A superstição foi mais rápida que o técnico a chegar à Europa, principalmente a Espanha, onde ainda se ouve essa 'maldição' contra quem vai bater um penálti. Basicamente, o que se tenta fazer é dar azar ao marcador para que este falhe.
No mano a mano entre Robben e Casillas, ouviu-se 'Kiricocho'. E a Espanha foi campeã do Mundo
Importado para Espanha pelos argentinos, rapidamente a palavra entrou no vocabulário dos jogadores espanhóis, embora muitos não tenham a menor ideia do que significa.
O ano de 2010 foi de glória para o desporto espanhol e teve o 'dedo' de Kiricocho. No Mundial de futebol na África do Sul, a Espanha bateu a Holanda e sagrou-se campeão do Mundo pela primeira vez. Um dos lances mais marcantes dessa final é uma defesa espetacular de Iker Casillas, a travar um remate de Robben que estava isolado. Capdevilla e Kiricocho também 'ajudaram'.

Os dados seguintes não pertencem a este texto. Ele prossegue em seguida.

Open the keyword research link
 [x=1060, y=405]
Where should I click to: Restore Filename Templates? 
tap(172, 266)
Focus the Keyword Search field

"Ia atrás do Robben, fui quem melhor viu nesse lance em todo o mundo. Então quando ele ia marcar, gritei 'Kiricocho!'", contou o antigo jogador do Benfica ao programa 'El Día Después', da Movistar, ele que fez parte dessa seleção espanhola campeã do Mundo.
Em 2018, a seleção francesa mostrou imagens de um treino, onde se via Antoine Griezmann a treinar remates à barra, quando um dos seus colegas gritou 'Kiricocho!', para que falhasse.
Com os jogos à porta fechada e sem adeptos nas bancadas por causa da pandemia de COVID-19, hoje é possível ouvir quase todos os gritos dos treinadores e jogadores no relvado. E 'Kiricocho' é um deles bem aqui ao lado, em Espanha.
Foi preciso uma pandemia para se perceber que a lenda de Kiricocho continua bem viva. Pelo menos em Espanha.